Speaker: Dr. Carsen Stringer
Date & Time: 2023.October.6 | 12:00
Location: -
Zoom Meeting Link: TBD
Zoom Meeting ID: TBD

Abstract: Representation learning in neural networks may be implemented with supervised or unsupervised algorithms, distinguished by the presence or absence of reward feedback. Both types of learning are highly effective in artificial neural networks. In biological systems, task learning has been shown to change sensory neural representations, but it is not known if these changes are due to supervised or unsupervised learning. Here we recorded populations of ~70,000 neurons simultaneously from primary visual cortex (V1) and higher visual areas (HVA), while animals learned multiple tasks as well as during unrewarded exposure to the same stimuli. We find that neural changes due to task learning were concentrated in medial and anterior HVAs.

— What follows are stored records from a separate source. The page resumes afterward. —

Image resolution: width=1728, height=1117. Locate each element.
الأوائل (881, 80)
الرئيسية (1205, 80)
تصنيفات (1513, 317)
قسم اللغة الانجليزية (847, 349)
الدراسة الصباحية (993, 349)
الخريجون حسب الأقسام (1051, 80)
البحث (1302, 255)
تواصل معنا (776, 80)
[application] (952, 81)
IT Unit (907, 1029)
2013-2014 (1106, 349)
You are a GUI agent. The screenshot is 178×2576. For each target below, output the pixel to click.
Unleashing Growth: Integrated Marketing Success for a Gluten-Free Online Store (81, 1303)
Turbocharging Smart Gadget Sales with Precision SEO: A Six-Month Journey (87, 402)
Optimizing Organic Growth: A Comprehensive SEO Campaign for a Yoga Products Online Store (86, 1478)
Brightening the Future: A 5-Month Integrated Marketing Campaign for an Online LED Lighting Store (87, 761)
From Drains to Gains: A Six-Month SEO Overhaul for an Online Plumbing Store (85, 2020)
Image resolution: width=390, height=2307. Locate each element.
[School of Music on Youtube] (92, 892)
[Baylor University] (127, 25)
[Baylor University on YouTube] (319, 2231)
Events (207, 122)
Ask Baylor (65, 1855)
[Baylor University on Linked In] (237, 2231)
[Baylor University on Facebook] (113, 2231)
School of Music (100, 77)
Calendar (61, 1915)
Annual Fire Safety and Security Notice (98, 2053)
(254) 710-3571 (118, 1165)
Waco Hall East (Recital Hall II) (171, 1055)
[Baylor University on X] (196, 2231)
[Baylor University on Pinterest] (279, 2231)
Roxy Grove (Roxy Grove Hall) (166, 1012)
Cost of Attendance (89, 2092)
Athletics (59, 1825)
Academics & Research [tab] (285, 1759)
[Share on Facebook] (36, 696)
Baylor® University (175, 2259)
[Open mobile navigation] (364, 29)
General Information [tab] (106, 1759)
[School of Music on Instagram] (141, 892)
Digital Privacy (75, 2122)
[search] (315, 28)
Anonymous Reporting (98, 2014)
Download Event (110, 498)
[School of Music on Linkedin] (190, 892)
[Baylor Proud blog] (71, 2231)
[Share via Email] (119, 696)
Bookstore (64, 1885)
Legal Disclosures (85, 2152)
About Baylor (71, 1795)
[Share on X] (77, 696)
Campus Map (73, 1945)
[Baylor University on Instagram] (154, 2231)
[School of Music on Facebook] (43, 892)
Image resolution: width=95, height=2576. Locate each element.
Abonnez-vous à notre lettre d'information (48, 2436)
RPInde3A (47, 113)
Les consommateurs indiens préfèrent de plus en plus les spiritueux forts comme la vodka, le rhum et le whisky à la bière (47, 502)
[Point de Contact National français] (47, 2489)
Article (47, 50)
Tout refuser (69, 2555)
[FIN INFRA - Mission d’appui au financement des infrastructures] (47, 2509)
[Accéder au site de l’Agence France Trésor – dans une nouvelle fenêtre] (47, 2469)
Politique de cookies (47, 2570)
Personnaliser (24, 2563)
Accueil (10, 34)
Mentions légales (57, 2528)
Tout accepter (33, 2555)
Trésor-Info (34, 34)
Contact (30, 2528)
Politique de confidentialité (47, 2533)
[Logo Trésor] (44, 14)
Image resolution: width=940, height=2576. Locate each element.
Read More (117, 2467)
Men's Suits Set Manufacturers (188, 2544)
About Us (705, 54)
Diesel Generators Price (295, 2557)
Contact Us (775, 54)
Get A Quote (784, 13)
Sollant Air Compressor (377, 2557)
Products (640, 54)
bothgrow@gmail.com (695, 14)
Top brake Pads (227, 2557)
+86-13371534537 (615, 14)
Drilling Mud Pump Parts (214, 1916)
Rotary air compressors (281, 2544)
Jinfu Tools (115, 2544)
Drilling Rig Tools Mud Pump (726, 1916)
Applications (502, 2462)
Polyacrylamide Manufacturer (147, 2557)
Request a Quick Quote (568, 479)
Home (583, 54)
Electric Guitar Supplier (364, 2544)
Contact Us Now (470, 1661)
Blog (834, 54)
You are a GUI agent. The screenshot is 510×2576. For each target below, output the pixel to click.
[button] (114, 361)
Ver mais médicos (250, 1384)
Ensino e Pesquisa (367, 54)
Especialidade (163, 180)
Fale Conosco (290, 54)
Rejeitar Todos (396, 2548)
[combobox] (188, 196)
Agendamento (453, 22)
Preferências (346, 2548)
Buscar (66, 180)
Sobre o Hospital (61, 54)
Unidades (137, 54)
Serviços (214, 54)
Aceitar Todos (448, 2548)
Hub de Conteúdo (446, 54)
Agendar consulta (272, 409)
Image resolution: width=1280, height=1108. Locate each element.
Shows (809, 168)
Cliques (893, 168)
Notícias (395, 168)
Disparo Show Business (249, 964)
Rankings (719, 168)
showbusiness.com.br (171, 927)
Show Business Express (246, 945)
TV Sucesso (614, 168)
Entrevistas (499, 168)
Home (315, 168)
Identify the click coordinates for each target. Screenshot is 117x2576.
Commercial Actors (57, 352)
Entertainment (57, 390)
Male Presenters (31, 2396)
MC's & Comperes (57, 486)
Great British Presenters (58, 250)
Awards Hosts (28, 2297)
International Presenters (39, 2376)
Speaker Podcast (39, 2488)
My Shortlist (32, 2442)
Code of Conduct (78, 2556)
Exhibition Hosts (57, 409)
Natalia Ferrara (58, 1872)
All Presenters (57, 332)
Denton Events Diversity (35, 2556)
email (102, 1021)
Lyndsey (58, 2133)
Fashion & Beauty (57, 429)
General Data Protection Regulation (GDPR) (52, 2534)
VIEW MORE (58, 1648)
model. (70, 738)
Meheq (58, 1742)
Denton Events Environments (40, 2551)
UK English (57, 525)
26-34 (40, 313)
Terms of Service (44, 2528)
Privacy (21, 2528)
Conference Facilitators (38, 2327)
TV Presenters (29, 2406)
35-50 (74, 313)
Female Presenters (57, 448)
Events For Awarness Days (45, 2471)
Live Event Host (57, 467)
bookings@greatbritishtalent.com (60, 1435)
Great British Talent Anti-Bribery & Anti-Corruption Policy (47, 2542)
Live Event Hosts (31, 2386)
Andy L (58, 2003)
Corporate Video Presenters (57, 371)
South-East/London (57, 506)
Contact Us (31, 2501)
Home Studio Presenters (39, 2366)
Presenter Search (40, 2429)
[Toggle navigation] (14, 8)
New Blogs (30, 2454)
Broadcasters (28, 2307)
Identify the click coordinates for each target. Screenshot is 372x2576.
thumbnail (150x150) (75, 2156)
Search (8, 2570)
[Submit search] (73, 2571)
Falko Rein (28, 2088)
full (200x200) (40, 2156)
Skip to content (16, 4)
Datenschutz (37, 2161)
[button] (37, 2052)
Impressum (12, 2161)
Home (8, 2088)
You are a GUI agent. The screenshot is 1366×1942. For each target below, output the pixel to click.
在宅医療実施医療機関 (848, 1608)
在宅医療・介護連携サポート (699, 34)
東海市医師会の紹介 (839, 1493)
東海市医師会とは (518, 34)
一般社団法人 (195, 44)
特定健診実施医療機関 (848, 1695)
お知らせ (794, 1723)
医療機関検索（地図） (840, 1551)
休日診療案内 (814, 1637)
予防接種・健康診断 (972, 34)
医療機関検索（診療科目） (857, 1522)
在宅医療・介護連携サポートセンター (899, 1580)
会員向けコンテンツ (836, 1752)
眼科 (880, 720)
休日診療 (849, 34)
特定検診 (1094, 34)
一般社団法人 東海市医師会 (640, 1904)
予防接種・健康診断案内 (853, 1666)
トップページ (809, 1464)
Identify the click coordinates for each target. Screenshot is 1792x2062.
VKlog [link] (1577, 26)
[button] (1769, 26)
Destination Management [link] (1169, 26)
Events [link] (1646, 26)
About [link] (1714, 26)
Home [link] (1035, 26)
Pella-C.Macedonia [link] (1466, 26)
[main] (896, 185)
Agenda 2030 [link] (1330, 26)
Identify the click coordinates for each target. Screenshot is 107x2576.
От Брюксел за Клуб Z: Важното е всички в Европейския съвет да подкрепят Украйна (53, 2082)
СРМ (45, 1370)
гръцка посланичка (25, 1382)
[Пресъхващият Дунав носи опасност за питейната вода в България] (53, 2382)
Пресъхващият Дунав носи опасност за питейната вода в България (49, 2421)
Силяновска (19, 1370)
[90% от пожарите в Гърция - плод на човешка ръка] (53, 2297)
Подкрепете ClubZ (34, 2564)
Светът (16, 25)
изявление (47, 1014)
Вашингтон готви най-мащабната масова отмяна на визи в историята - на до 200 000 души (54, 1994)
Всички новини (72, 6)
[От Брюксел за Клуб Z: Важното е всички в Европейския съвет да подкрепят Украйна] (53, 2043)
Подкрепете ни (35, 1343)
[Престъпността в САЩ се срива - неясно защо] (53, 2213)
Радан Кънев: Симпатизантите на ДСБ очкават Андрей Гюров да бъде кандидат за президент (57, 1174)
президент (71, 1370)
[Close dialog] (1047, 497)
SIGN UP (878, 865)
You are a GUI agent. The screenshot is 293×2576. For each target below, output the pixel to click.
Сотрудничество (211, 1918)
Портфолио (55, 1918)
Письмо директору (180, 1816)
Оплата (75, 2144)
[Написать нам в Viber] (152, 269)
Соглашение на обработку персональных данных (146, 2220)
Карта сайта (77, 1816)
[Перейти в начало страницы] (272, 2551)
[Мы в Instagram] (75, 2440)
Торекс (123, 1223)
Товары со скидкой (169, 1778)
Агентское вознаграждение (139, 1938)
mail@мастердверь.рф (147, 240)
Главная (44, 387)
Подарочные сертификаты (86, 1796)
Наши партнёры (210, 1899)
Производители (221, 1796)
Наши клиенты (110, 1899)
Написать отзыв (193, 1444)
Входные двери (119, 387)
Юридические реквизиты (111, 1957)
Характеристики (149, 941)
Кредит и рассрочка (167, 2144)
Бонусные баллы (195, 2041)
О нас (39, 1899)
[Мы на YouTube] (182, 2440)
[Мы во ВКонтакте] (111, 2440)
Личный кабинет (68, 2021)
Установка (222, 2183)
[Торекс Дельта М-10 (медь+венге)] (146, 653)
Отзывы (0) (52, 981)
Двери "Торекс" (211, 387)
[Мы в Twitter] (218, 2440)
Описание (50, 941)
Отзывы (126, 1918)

The changes in medial HVAs were also found in animals that did not learn a task, while changes in anterior HVAs were not. Anterior HVAs represented a ramping reward anticipation signal which was abolished by the delivery of reward, consistent with the involvement of this area in supervised learning. Across different tasks, neural changes in all areas including V1 were consistent with a pattern of generalizing to new stimuli according to the rules of the respective task, even when the task was not explicitly instructed. Thus, most changes in neural representations in visual areas are due to unsupervised learning and these changes may support behavioral generalization in ecological scenarios where rewards are rare.